她流了一滴泪,悄然无声,但她一辈子都会记得。
这滴泪里,她看到一座城,一方院落,一汪湖水,一路翠竹,一簇嫩莲,一段年华错落,一次眷恋无期。
临溪城,鲤鱼跃,莲盏开,春雨绵,好风好景,佳人佳期。她早在夫子的口中听过紫家城池娴静安宁的美,可是从没有真正看过,现下她终于明白。
为什么那个女子素衣木簪也能惊艳四座。
如果她没有离开,现在又会是什么样的光景。
她就能看到,他藏在流年浅薄下的一颗心。
她感到身后那个怀抱,坚强倔强,就像她自己。十六岁,萧止膝的十六岁,还是宁家末子,只敢藏在柱子后,像自己一样偷偷看着那个身影。
那个女人,逃开的不止是一次结发一次叩拜天地。
他醒来时正对着苍白屋顶。
手指无力,脑中裂痛,仿佛回到那天,他从昏睡中醒来,空白无力。带着一身伤痕如深壑。
他不敢闭眼,他知道,一闭眼黑暗里就会有这样一个身影,红衣锦袍,她笑,一脸妖娆,香染月梢。他从没看过这样的她。
他始终记得第一次见她的时候,她站在兄长的灵堂外,一袭墨衣,一挽长发,眼角素净,仿佛注视着天边,遥远安宁。他看到她,在众人身前,父亲身后,她低下头去,叩拜一次,给他兄长上一柱香,焚香袅袅,朦胧里难辨她的容颜,只听到女子清淡恰好声音:“小女霏微,愿守此志。”
他仰起头来看她,一世繁华,三生宁静。
小女霏微。他在心里默念一遍,将这二字铭刻。后来他把它们刻在枪柄上刻在瑶琴尾。
他在宫墙上望着她,五年,看她折梅采菊,看她浅眠在一树梨花下,花蕊轻落在那抹柳眉深处,一点触目的白,一缕剔透的香。他枕着她的枪,看到她的琴陷在霞光明灭里,木廊外沧溟洞彻,他在屋里点上一盏灯,暖色橘。
他对她说过,若是亲自来,便能知道。
便能知道,她不觉中遗落的每一片回眸每一张支影。他都如奉珍宝,不舍不弃。
他看着她,亦看到另一个男人,在庭院之外,留恋不反,他在踱步,吩咐下人为她加衣添被。他笑,嘲讽的,不屑的。
他在风里默默道。
霏微,我要救你。逃脱牢笼,天下旷远。
他偷偷站在她身后,雀跃颤抖,他想碰一碰她的肩膀,告诉她不要这样,纵然紫家已亡,她还有他。
可惜她不需要。
他笑,在疼痛喧嚣里笑得越发肆意,他忍不住地蜷缩起身体。那个如风如光的女人,现在他终于知道为什么了。
她在他面前站着,银丝绣的凤,金线勾来的边,比不上她眼里璀璨热切。她说:“萧止膝,天下给你,你来助我。”

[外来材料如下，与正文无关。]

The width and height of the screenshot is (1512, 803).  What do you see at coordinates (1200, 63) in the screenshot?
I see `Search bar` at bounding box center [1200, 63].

“……”他没有答话,苦涩一笑。他在宫墙上窥望她五年,怎么会看不到她心里灼热的东西,他哑然,他多想说,不,天下虽大,比不上霏微眼里方寸一席。他想说,不要,不要,你来看,我要告诉你,紫家虽然不在了,我却愿意为你再造临溪。我的三叶莲,我的青竹林。
霏微在一树桂影下笑得放肆而妖娆,凤眼微挑,众生失色:“我等了五年,终于等到这天。”
她在风里轻摆长发,站到了风尖,夜风衔露,经过她身侧却像焚风燥热。她笑,端着倾国容颜,沉在烈烈深红里:“萧将军,要毁其身先乱其志。霏微能做到的不过于此,剩下的就看将军的了。”
他看着她,再也笑不出来:“为什么。”
“将军为何这样问。”她讶然,继而一笑:“若将军如霏微,从有到无,便能明白。”
他张了张口,想说自己与你一样,孑然一身,可是却没有说出口,他觉得喉头苦涩干燥。霏微,你是从有到无,我是从未得到。
可惜,既无得到,就无失去。
她捋散发丝,青丝飘开,面若云端月,眸若遮月云。
“天下明君。”她冷笑道:“笑话。”
他伸出手去想拉住她的衣袖,今夜,良辰美景,她却冷漠残忍,高高在上,像极了一个人。仿佛从前他记住了十年的霏微早就死去了,在那年临溪城上,万军之前,一跪求全时。
他看她跪下,那双膝仿佛重重跪在他心尖。
他听见她说,紫家罪族,愿负其罪,王爷仁德,望能宽恕。那时,他侧立在萧止砚身侧看到紫家人的惶恐无措,看到她眼里空洞无味。她仿佛只剩下一具躯壳,心死如灰。
那日雷雨压城,云崖崩裂。
女子苍白的唇无力的动了一动,他认清了那三个字,苏止砚。
而那个男人在万军之前,踢马上前:“陛下有旨,当斩无赦。”三军列阵,只在他浅浅一挥手下,倾覆城池。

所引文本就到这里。